11 Feb Cottage Core: Will It Stand The Test Of Time?
As some of our readers may know, one trend that has soared in popularity (especially with gen Z) over the past couple of years is ‘Cottage Core’. If you aren’t familiar with the concept, Wikipedia states the cottagecore “aesthetic centres on traditional rural clothing, interior design, and crafts such as foraging, baking, and pottery…” We’ve seen its presence with the reemergence of tiny florals, emphasis on biophilia and bringing the outdoors in, and the highly popular natural and neutral color palettes. Vintage pieces, whether well kept or in need of repairs, are abound as ecological awareness and sustainability are being prioritized by the younger generations.
As the trend has evolved we’ve also noticed that there is an ever present sense of curated chaos.

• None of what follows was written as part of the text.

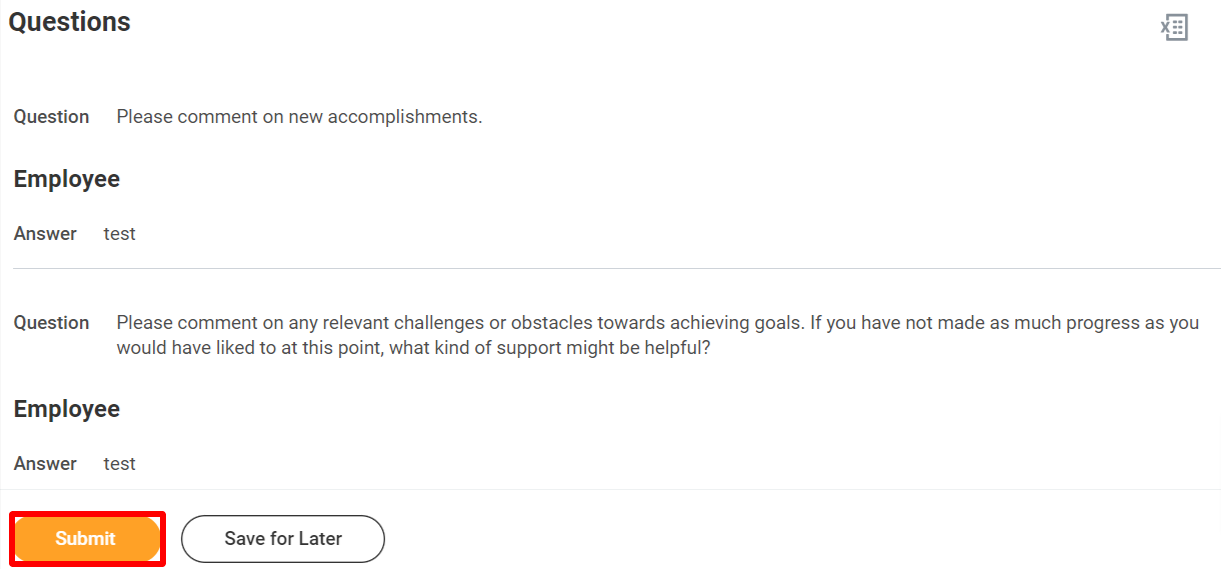
Task: Submit the review answers
Action: point(86,538)
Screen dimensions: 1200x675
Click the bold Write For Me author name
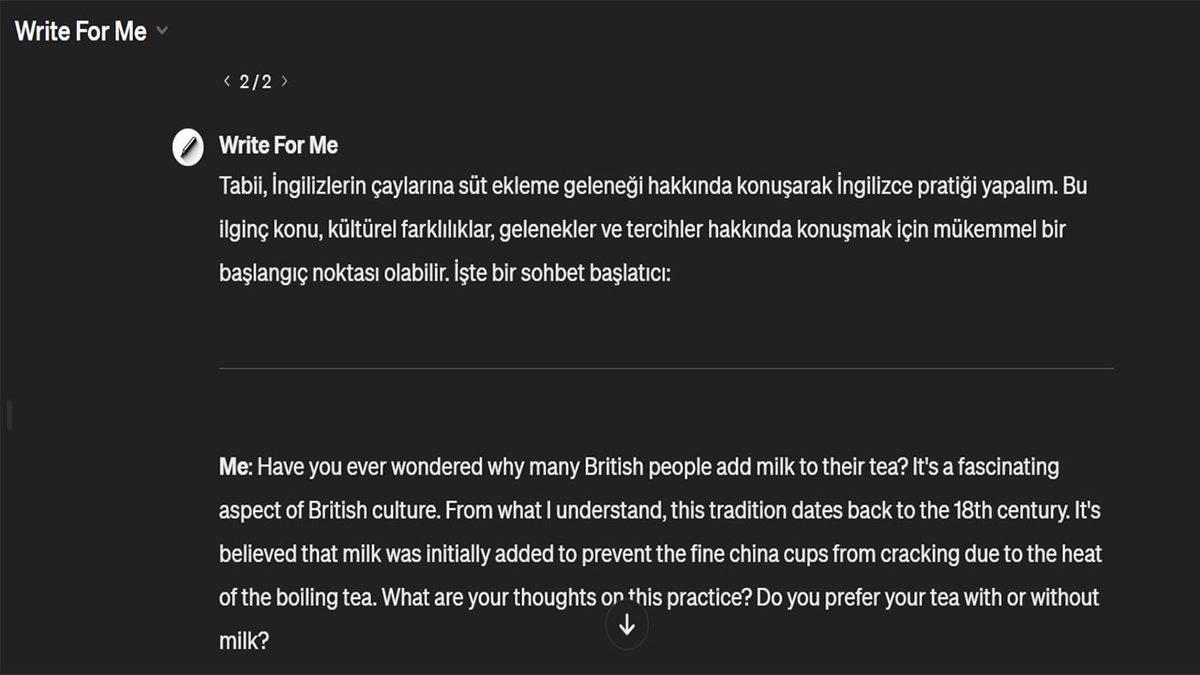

Abundance could be considered an understatement for some popular cottage core imagery. Fans of the trend collect all of their treasured items for display as they veer far away from the Marie Kondo type minimalizm. As we learned more about this trend, we thought it would be interesting to gain the perspective of two members of our team on the subject. Read on as one Gen Z and one Millenial share what parts of the trend they think are here to stay and what won’t stand the test of time.
Certain aspects of the ‘cottage core’ interior design have the potential to be timeless beautiful designs however, like all trends it’s not without its ephemeral traits. I believe that giving vintage furniture a second life is the most enduring quality of the cottage core aesthetic. Repainting furniture with a modern color palette or reupholstering a beautiful vintage chair with great bones is something we can do to always stay relevant with the times, and cottage core does just that. The soft color palette also evokes a feeling of simplicity and serenity. These colors are not likely to be irrelevant in the upcoming years. That being said, the overwhelmingly filled walls with pictures of mushrooms and toads (although I love them right now too) and massive collections of tchotchke items on every surface will probably not stand the test of time. Overall, I understand the appeal that this has among my peers, however, it is not one that I strongly connect with as a whole.

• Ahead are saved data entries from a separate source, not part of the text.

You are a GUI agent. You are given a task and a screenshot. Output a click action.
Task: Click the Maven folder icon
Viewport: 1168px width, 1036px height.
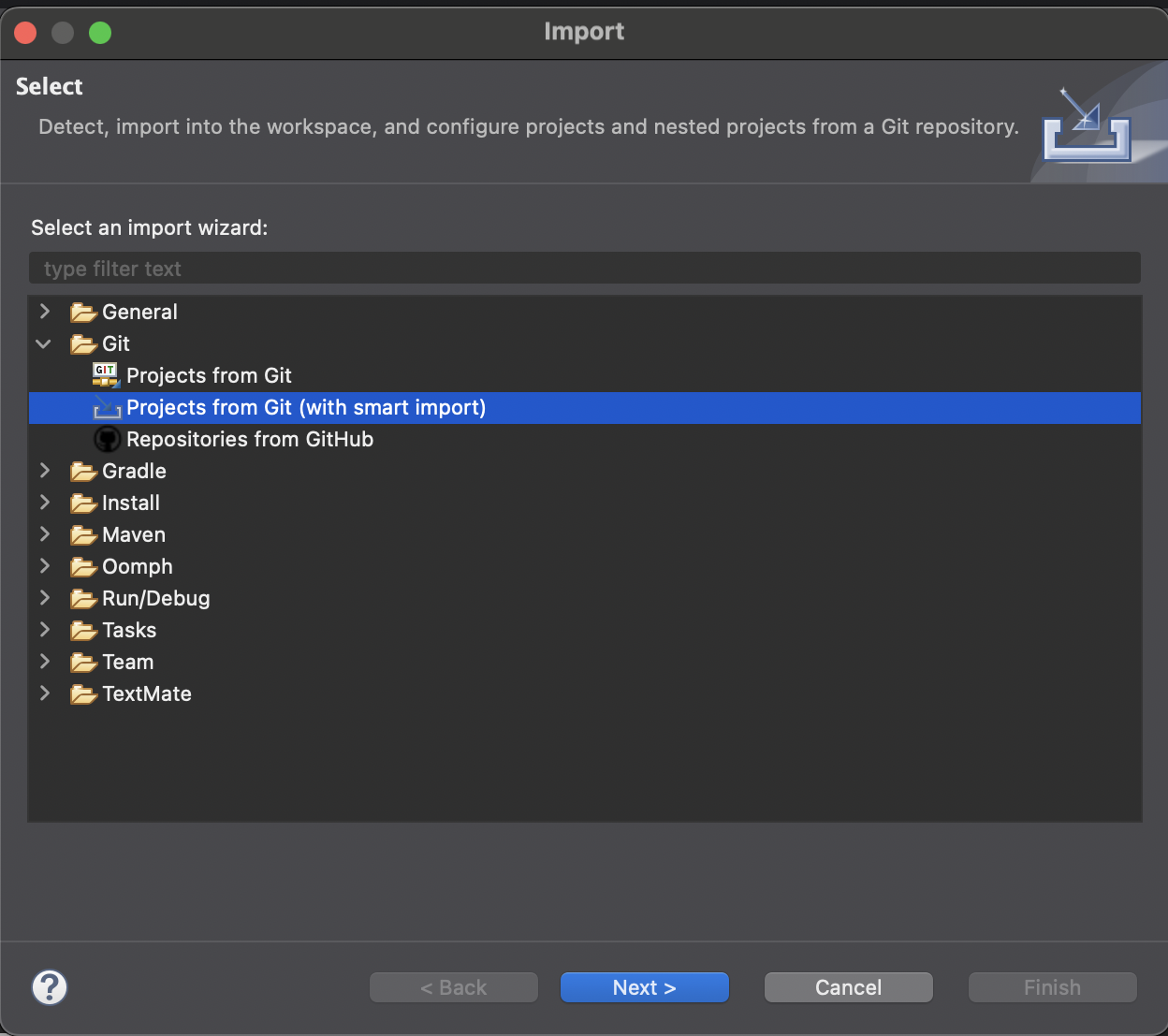point(83,535)
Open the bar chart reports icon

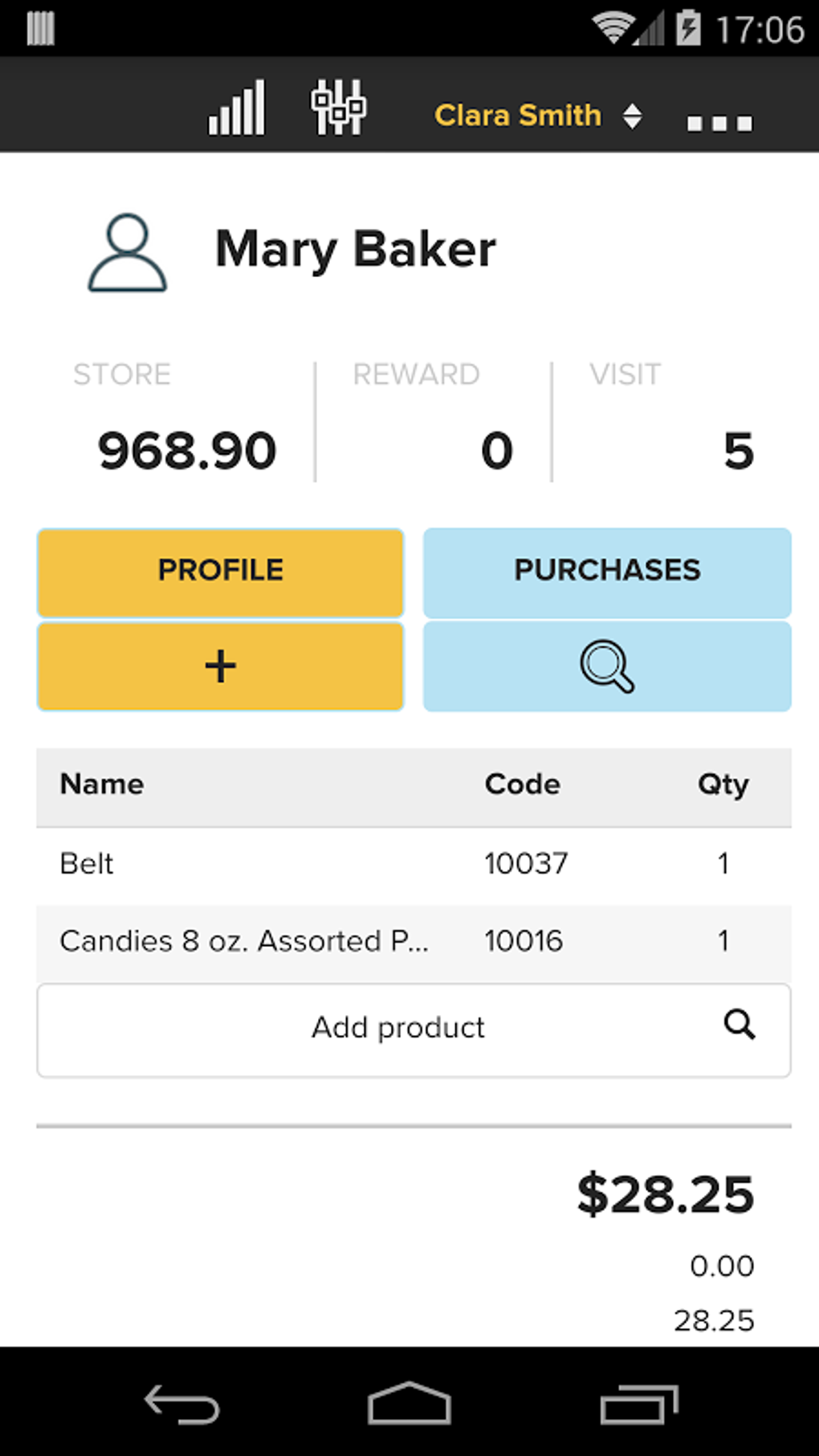click(x=237, y=108)
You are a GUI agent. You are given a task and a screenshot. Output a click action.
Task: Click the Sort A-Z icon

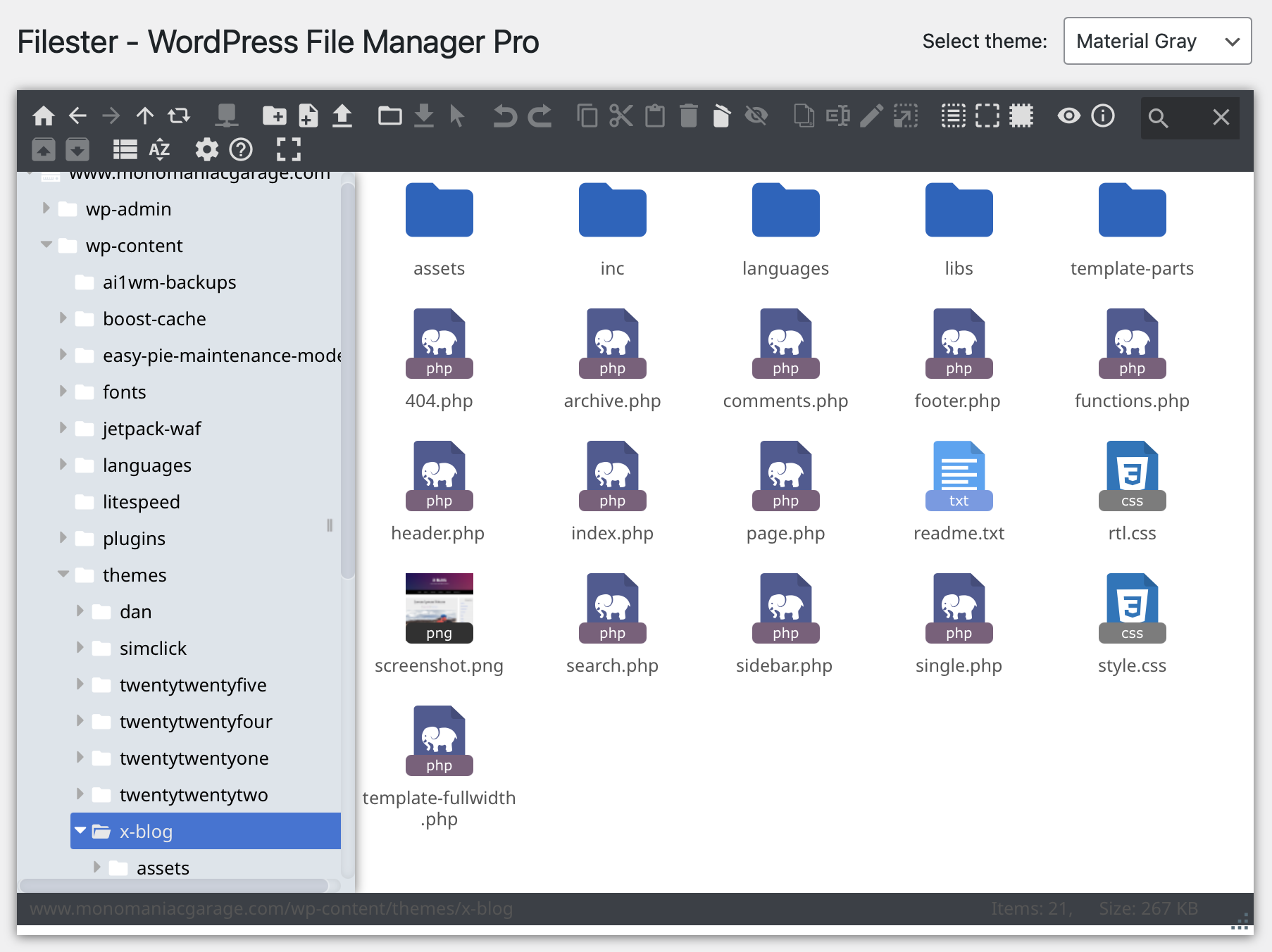[160, 149]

As a millennial, the concept of ‘cottage core’ is reminiscent of the Lord of the Rings and Harry Potter aesthetic that was so popular through my adolescence. It is something that I have found really stuck with those that truly connected to it. However, as Hobbit Holes and Wicca were a primary influence for my generation, the current cottage core aesthetic seems to draw more influence from the pages of a Laura Ingalls Wilder book. What I appreciate about the trend is the emphasis on natural and existing materials rather than newly and synthetically produced ones. I think this is something that the younger generations are prioritizing more and more and it brings hope for a less materialistic and more considerate society. That being said, the over abundance of taped pictures to walls and tiny figurines can be overwhelming and distracting to me. When implemented in that way, it feels much more cluttered than curated. I think a middle ground of natural palettes, upcycled furnishings, and bringing the outdoors in- without the clutter– creates the nostalgic sense so many are after, and will evolve with them as time goes by.
Cottage Core has its pros and cons, as with all trends. This idea has been around for decades and the concept of getting back to the basics, and channeling a simpler life are some that are here to stay. Surprisingly enough, it seems as though our team has similar feelings on what won’t stand the test of time. Whether you’re ready to dive head first into this trend or think it may just be a bit too much for you, the most important thing to remember is to express your individuality in your own way and curate the space that speaks to you and brings you joy.